German/American | Korean - Community Manager @ The Alan Turing Institute
The story goes that my Grandmother (on my Dad's side) was originally against my parents' marriage. When my Father called his Mother to tell her that he was dating someone from South Korea, she hung up the phone. It is ironic, as my grandmother is herself a product of immigration: German immigrants to New York.
This struggle for familial acceptance, which is not at all new within mixed families, has been oddly accompanied by a wider shift in the perception of Koreans more broadly: from working class migrants to trend-setting pop culture giants.

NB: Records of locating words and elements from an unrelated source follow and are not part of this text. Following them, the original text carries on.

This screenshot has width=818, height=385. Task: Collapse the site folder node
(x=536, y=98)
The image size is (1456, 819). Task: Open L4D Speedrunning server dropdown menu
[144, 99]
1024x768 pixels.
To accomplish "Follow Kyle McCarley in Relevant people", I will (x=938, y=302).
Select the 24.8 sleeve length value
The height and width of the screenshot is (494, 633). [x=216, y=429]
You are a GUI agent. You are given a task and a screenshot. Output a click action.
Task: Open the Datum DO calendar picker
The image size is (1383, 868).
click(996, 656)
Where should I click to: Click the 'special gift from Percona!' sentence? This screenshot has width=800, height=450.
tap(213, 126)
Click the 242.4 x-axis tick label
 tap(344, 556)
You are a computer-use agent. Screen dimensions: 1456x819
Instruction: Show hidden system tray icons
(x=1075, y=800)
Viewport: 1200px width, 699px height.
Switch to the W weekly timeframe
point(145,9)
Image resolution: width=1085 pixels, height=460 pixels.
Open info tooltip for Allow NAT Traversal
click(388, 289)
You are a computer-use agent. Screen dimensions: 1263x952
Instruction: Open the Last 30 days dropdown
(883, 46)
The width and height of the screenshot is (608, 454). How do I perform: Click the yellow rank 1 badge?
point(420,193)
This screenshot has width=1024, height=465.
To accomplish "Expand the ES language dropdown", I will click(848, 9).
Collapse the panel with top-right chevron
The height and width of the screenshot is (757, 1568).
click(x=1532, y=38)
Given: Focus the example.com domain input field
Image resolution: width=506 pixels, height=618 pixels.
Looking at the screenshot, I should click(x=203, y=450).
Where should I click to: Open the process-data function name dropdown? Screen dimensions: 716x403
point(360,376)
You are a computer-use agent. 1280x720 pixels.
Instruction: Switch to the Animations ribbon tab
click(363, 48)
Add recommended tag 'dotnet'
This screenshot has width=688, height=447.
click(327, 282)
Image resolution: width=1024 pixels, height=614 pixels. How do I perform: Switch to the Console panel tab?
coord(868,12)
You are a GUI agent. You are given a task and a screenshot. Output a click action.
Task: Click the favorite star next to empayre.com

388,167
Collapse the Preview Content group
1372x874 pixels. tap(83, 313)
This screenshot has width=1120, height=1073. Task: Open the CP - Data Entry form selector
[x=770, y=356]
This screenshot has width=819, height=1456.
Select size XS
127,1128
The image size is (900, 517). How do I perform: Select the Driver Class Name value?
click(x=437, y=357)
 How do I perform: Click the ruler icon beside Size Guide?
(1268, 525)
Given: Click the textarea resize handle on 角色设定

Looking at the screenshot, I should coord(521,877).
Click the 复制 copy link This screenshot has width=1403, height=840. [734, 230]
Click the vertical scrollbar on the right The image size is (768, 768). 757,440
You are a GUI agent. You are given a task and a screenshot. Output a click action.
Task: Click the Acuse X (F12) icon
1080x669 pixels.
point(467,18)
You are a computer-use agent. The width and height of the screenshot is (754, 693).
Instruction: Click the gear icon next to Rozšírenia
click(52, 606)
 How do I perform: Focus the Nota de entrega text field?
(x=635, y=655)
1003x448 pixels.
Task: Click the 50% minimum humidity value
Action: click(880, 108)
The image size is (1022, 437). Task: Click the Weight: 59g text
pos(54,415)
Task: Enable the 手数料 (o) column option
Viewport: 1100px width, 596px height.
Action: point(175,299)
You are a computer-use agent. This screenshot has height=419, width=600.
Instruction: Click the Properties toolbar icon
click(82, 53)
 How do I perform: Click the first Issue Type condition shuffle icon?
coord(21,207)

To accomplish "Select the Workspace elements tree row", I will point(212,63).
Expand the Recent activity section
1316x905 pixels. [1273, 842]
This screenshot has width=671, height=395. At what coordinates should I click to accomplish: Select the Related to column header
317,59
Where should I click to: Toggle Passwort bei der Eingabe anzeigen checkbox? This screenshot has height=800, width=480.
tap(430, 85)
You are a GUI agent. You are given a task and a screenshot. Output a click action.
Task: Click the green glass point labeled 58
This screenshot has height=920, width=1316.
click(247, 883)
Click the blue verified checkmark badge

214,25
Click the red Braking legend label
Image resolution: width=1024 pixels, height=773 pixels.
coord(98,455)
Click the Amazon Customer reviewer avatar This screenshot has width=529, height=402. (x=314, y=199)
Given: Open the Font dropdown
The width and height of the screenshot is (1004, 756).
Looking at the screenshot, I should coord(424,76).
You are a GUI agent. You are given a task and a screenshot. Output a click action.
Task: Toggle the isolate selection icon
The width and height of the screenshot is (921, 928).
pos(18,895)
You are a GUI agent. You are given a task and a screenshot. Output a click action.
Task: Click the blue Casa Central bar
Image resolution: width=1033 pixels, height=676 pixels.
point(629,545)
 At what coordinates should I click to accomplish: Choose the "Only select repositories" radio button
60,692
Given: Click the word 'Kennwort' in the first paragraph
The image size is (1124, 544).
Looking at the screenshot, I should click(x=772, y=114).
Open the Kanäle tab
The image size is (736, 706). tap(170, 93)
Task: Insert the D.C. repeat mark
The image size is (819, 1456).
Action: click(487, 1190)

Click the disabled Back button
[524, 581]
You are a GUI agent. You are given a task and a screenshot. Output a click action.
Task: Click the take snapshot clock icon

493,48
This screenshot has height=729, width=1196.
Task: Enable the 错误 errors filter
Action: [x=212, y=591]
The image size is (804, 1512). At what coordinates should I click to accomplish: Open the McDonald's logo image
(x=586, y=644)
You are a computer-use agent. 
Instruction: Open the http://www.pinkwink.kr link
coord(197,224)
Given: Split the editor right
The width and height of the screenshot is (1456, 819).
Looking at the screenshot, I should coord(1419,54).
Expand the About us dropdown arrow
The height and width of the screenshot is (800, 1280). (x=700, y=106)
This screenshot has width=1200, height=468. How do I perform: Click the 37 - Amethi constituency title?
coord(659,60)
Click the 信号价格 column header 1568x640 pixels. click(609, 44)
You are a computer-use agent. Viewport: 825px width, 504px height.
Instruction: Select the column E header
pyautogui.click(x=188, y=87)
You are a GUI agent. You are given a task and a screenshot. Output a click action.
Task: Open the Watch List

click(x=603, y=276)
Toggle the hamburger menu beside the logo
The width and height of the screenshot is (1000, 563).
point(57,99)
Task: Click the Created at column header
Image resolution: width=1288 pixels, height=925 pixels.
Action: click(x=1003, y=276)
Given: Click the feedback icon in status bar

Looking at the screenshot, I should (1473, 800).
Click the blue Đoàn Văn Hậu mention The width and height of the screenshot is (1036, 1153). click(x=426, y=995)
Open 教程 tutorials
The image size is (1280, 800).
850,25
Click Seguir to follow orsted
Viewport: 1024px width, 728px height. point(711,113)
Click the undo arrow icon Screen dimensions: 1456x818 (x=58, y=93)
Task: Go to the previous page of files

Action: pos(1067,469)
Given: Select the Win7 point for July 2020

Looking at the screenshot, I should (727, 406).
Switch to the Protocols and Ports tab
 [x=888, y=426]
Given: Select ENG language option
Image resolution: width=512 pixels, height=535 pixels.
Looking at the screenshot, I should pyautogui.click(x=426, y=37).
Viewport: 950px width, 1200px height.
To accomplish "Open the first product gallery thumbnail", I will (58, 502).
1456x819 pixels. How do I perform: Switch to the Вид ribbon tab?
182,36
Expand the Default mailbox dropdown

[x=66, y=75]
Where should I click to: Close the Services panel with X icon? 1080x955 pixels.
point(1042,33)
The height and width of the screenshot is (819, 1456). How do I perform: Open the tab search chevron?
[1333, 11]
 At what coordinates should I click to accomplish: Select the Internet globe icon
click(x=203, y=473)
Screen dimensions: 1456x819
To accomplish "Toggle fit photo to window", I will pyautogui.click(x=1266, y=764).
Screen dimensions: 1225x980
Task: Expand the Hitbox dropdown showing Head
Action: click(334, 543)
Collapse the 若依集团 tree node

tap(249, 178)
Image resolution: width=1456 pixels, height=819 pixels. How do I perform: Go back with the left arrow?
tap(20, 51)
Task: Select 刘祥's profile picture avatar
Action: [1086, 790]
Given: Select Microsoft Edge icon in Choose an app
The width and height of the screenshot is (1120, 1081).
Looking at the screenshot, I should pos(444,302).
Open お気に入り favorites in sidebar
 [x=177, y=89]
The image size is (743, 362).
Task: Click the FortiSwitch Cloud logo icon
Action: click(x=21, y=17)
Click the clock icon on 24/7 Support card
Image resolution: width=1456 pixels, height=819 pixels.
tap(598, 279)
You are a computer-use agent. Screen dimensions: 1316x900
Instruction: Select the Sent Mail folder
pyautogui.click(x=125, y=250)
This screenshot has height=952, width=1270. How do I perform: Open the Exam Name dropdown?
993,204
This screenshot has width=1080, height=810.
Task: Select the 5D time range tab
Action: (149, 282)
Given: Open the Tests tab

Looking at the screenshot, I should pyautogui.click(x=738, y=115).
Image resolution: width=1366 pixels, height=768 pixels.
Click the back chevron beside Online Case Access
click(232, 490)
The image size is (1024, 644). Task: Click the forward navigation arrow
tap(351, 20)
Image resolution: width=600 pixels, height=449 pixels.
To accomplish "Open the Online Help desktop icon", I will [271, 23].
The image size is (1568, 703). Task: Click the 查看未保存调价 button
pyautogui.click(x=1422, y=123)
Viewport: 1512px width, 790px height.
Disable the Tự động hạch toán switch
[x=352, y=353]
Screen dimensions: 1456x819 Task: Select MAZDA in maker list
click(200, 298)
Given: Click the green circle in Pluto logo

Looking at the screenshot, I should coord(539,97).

The 'hallyu' (Korean wave) has meant that my generation's experience of being Korean is very different from my Mother's, where people celebrate my heritage (or may even fetishise it), sometimes more than I do.
For her, this has only complicated her relationship with her homeland, where her experiences of exclusion and marginalisation have been far more extreme than anything I have experienced. She has been detained for hours and interrogated about being a North Korean spy. Her brother was a part of the student protest movements against the dictatorship, and has had friends imprisoned in both the USA and South Korea. These experiences are a far cry from my own, but ones that I hold close in order to not forget where I come from.
These days, I live as an expatriate in a country I was privileged enough to move to, and not as an immigrant from a country I aimed to leave for a variety of reasons. What is the difference between the two? The first is usually able to hold onto their culture, and not feel the pressure of assimilation in the same way. But while I know the experience of being different in another nation, I am now a watered down version of all the cultures that have come together to create me.